> **Text block**:
********************

For an implementation example, please refer to the On-Device AI Voice Assistant at the link below.
・Synaptics AI developer -Llama on Astra
・Synaptics AI developer On-Device AI Voice Assistant
In addition, the source code of the above On-device-Assistant is available on the Git repository below.
Multimodal AI
Multimodal AI is an advanced AI that can process multiple data, rather than a single piece of data. Currently, the general trend is to load multiple models simultaneously for multiple data inputs, and process each model with one piece of data. However, in the future, AI processing that inputs multiple pieces of data into one model may be developed. For example, by using audio and image data simultaneously in a surveillance camera, AI may be able to determine the atmosphere of the surrounding environment, which was previously undetectable, and this may lead to use cases that have never been thought of before.
Synaptics ASTRA series introduction
Finally, we will introduce the Synaptics SoC/MCU series, which we have mentioned in part so far.
There is a lineup of products equipped with NPUs, and since there is an AI software development tool called SyNAP and a comprehensive manual, this product is recommended as hardware for implementing AI.
ASTRA SL Series
The SL series is an SoC that runs embedded Linux and other applications, mainly using the ARM Cortex-A core. The SL1680 and SL1640 are equipped with a VSI NPU.
The SL1680 uses a device driver developed by Synaptics that is more optimized for hardware than the device driver provided by VSI. While other companies' SoCs that provide the same IP achieve a performance of around 2 TOPS, this product achieves a performance of over 7.9 TOPS. In addition, the SL1680 has other features such as the ability to directly input and output HDMI (TMDS) signals, other MIPI DSI/CSI2 ports, and a wide range of audio input and output peripherals.
ASTRA SL Series Lineup
| Usage | part number | detail |
| AI MPU | SL1680 |
ARM Cortex-A73 x4 (2.1GHz) Up to 7.9+Tops NPU 3D/2D GPU (Imagination GE9920) |
| AI MPU | SL1640 |
ARM Cortex-A55 x4 (1.9GHz) Up to 1.6+Tops NPU 3D/2D GPU (Imagination GE9608) Equipped with Audio DSP (Cadence® Tensilica® Dual HiFi 4) |
| General-purpose MPU | SL1620 |
ARM Cortex-A55 x4 (1.9GHz) 3D/2D GPU (Imagination BXE-2-32) |
*Quote
ASTRA SR Series
The SR series is a microcontroller with an ARM Cortex-M core as the main core and an ARM Ethos-U NPU. Development can be done mainly with RTOS or bare metal software.
It has a strong point in low power consumption performance, and the current consumption is about 100mW even when the main core and main NPU are fully operated, about 10mW when operating with ARM Cortex-M4 and Synaptics µNPU in the low-power domain, and about 1mW when operating the hardware accelerator in the lower ALWAYS-ON domain.It also has a MIPI pass-through function, so it is ideal for use cases such as placing it between an existing CMOS camera sensor and a host processor, as an image pre-processing microcontroller, or as a co-processor to start the host processor by motion detection.

********************

> **Task item**: Reproduce word for word the part of the Synaptics AI hardware text that begins at the words "It has a strong" and stops after the words "by motion detection.".

Collected data
********************

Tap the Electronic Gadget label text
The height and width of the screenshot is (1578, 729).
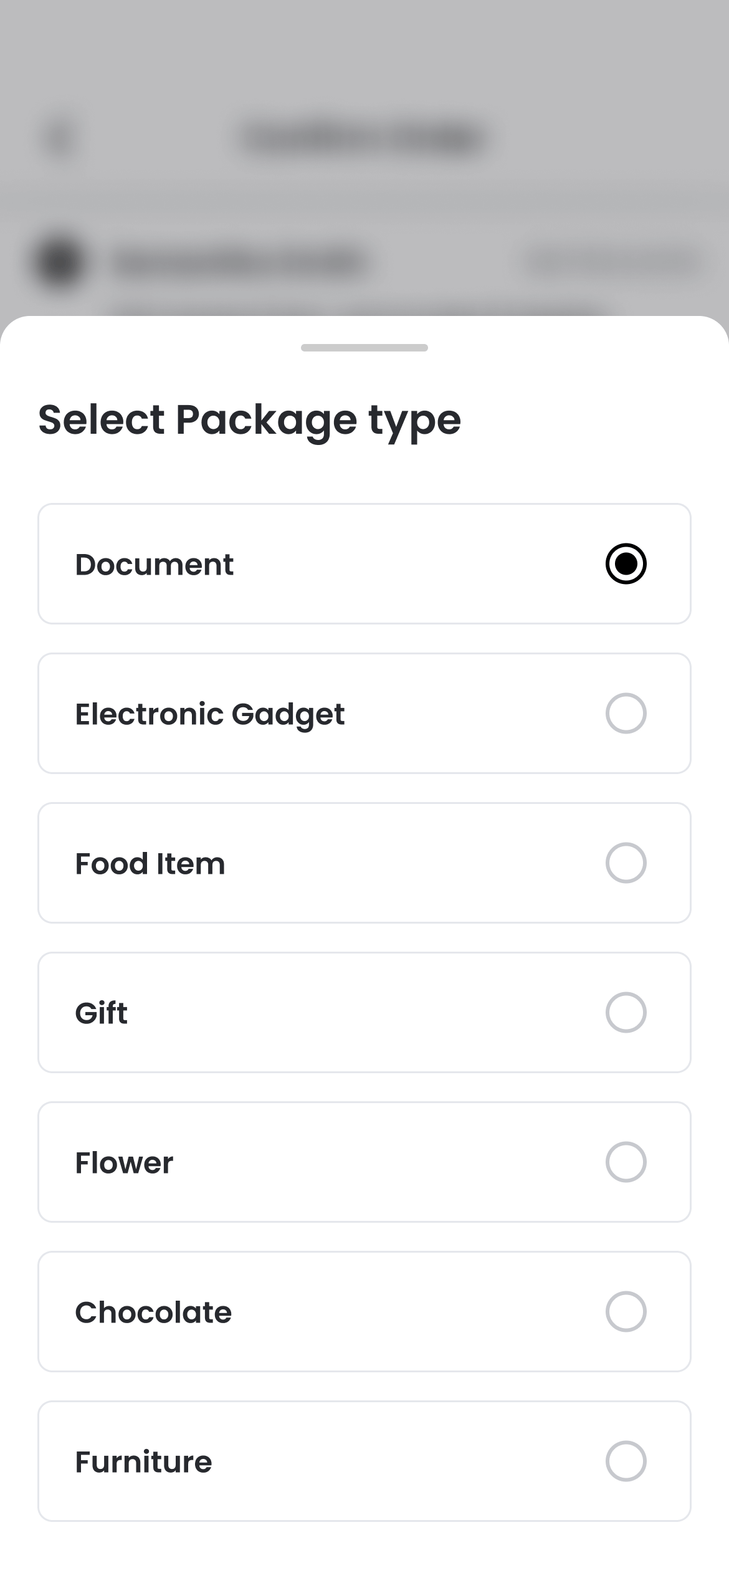click(x=209, y=714)
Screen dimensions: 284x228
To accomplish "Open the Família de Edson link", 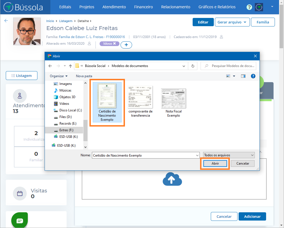I will tap(92, 37).
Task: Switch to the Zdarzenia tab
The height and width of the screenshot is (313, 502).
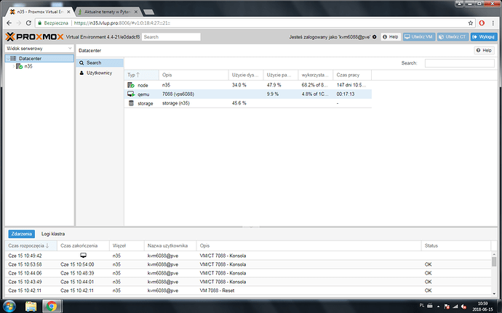Action: click(21, 234)

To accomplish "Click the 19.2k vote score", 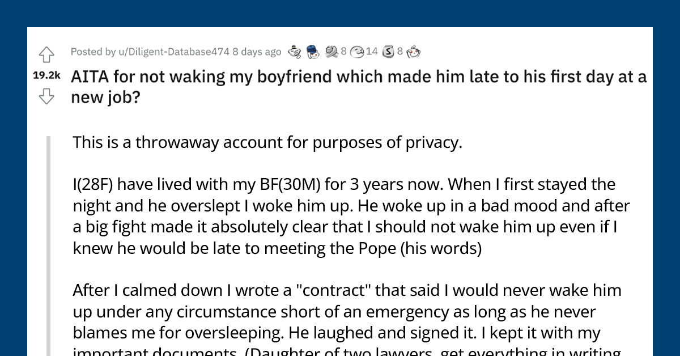I will coord(46,75).
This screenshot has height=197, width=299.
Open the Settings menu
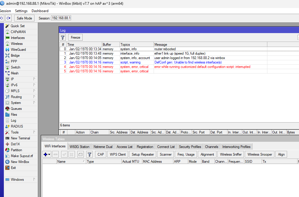(21, 11)
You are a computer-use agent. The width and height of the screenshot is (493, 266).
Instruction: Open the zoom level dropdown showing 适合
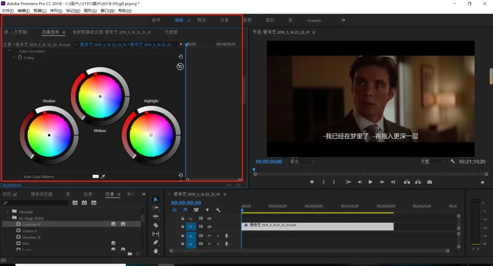(x=302, y=161)
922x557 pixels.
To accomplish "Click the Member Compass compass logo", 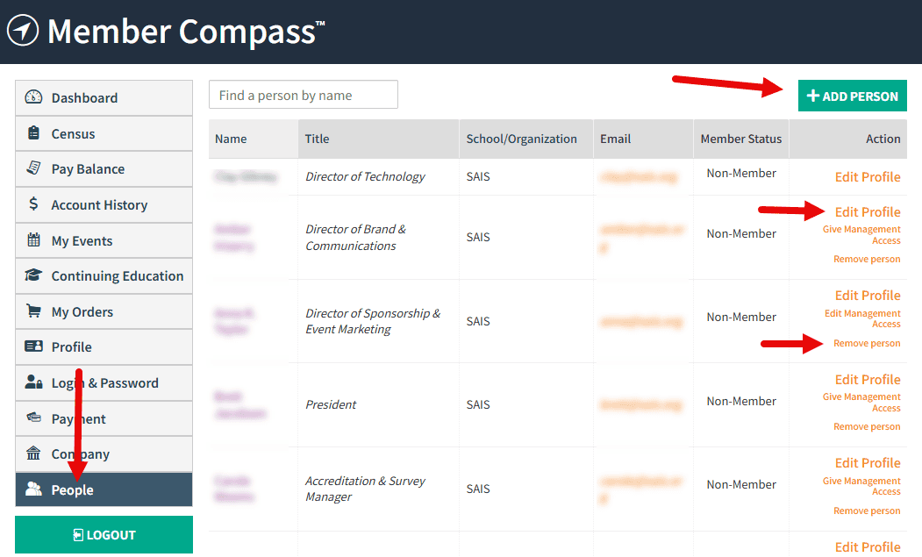I will coord(23,31).
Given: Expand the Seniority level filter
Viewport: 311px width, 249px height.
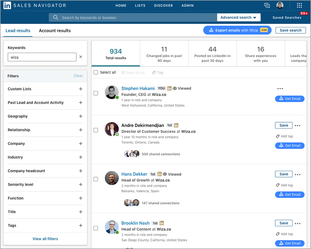Looking at the screenshot, I should pos(80,184).
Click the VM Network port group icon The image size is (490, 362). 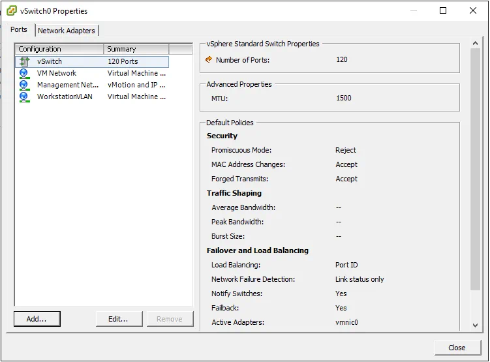(x=24, y=73)
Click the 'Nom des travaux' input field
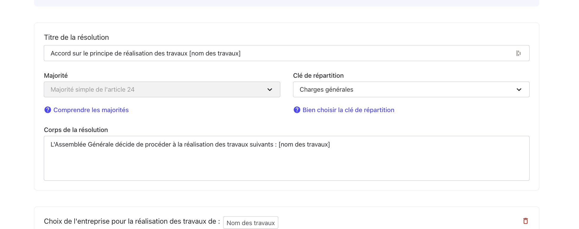 (250, 223)
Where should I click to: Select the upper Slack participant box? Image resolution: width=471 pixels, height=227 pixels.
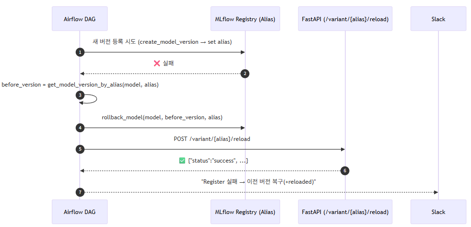point(438,19)
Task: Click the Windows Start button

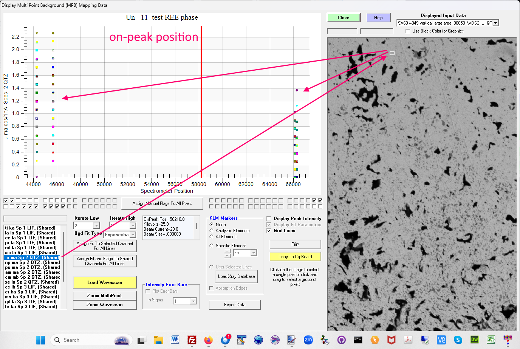Action: pos(40,340)
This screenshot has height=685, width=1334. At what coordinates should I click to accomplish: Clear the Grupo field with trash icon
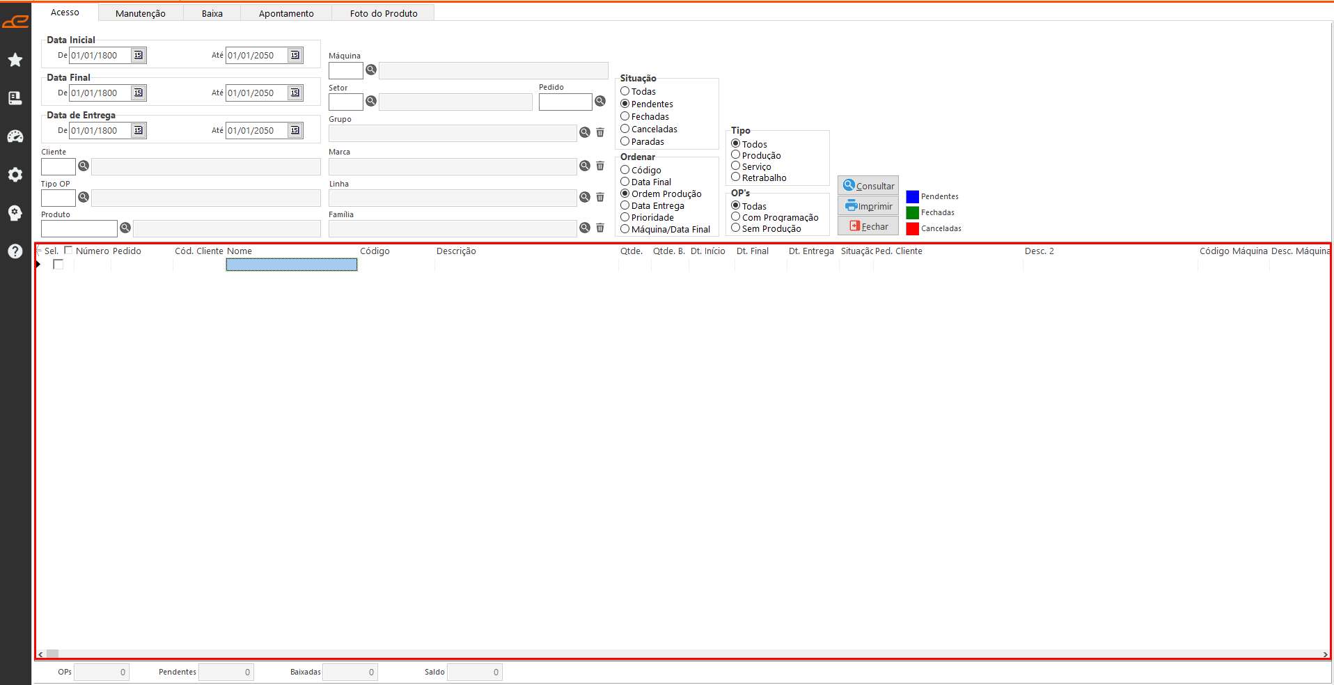(x=600, y=132)
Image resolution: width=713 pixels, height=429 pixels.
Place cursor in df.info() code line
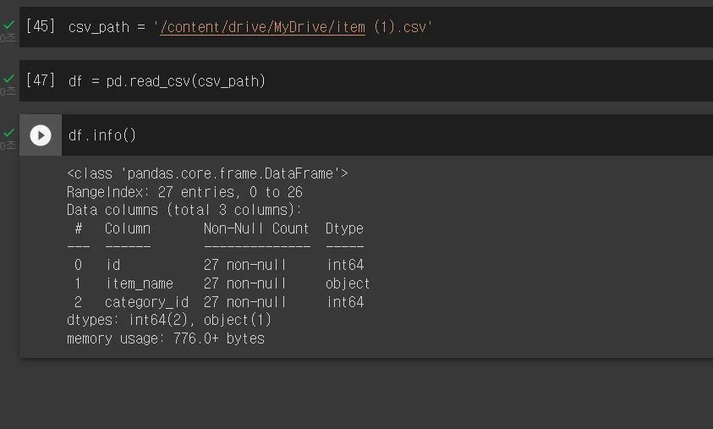click(x=101, y=135)

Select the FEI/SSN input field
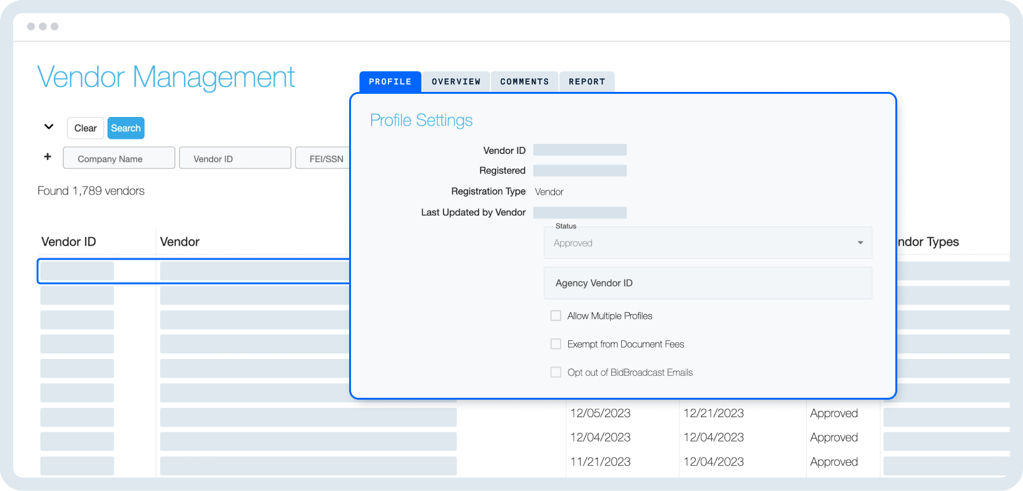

********************

> **Task response**:
It has a strong point in low power consumption performance, and the current consumption is about 100mW even when the main core and main NPU are fully operated, about 10mW when operating with ARM Cortex-M4 and Synaptics µNPU in the low-power domain, and about 1mW when operating the hardware accelerator in the lower ALWAYS-ON domain.It also has a MIPI pass-through function, so it is ideal for use cases such as placing it between an existing CMOS camera sensor and a host processor, as an image pre-processing microcontroller, or as a co-processor to start the host processor by motion detection.